You need to go to an NHL hockey game when they are playing a Canadian team, they play both nations anthems before the start of the game.

Have a few beers while attending a hockey game, life is good.


----------



## gavination (Nov 24, 2014)

99Limited said:


> Makes me feel ashamed that I couldn't return the favor. I'm not sure I've ever heard the Canadian national anthem. I guess I need to look that up.



Canadian national anthem is actually easier to sing too haha. No crazy highs and lows! ^_^


----------



## Asteger (Nov 24, 2014)

gavination said:


> Canadian national anthem is actually easier to sing too haha.



Unless you do half of it in French!


----------



## daddy yo yo (Nov 24, 2014)

Oh Canada, our home and native land...

Did an exchange semester in Toronto, and one of the first things we had to do was singing the Canadian national anthem in one of their huge shopping malls... Smth like a welcome ritual for exchange students...


----------



## gavination (Nov 24, 2014)

Asteger said:


> Unless you do half of it in French!



Just gotta show me up eh??


----------



## 99Limited (Nov 24, 2014)

Bill13 said:


> You need to go to an NHL hockey game when they are playing a Canadian team, they play both nations anthems before the start of the game.
> 
> Have a few beers while attending a hockey game, life is good.



The last time I went to a hockey game I almost ended up watching the game on TV from a jail cell.

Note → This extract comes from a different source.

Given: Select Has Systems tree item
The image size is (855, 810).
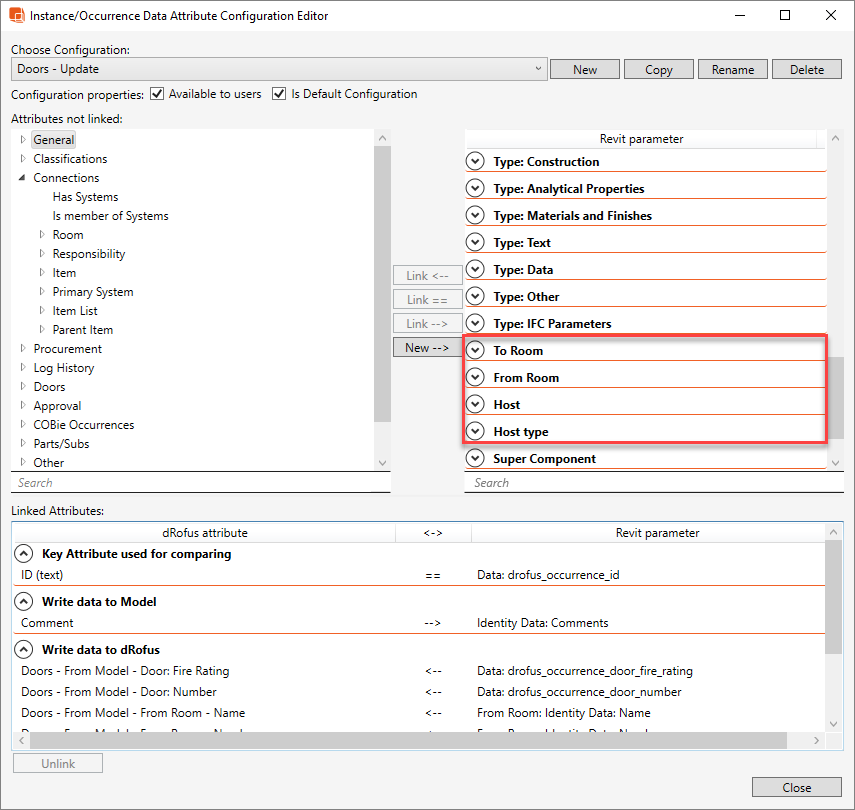Looking at the screenshot, I should tap(85, 197).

Hockey players aren't the only ones whose tempers flare up.


----------



## TurdMuffin (Nov 24, 2014)

I couldn't help finish the canadian national anthem so kudos to them


----------



## Asteger (Nov 25, 2014)

However, sometimes Canadians forget and it all goes horribly wrong

[video=youtube;xWP8ZJ6674Y]http://www.youtube.com/watch?v=xWP8ZJ6674Y[/video]


----------



## Dave Martell (Nov 25, 2014)

Asteger said:


> However, sometimes Canadians forget and it all goes horribly wrong
> 
> [video=youtube;xWP8ZJ6674Y]http://www.youtube.com/watch?v=xWP8ZJ6674Y[/video]





OH SNAP!


----------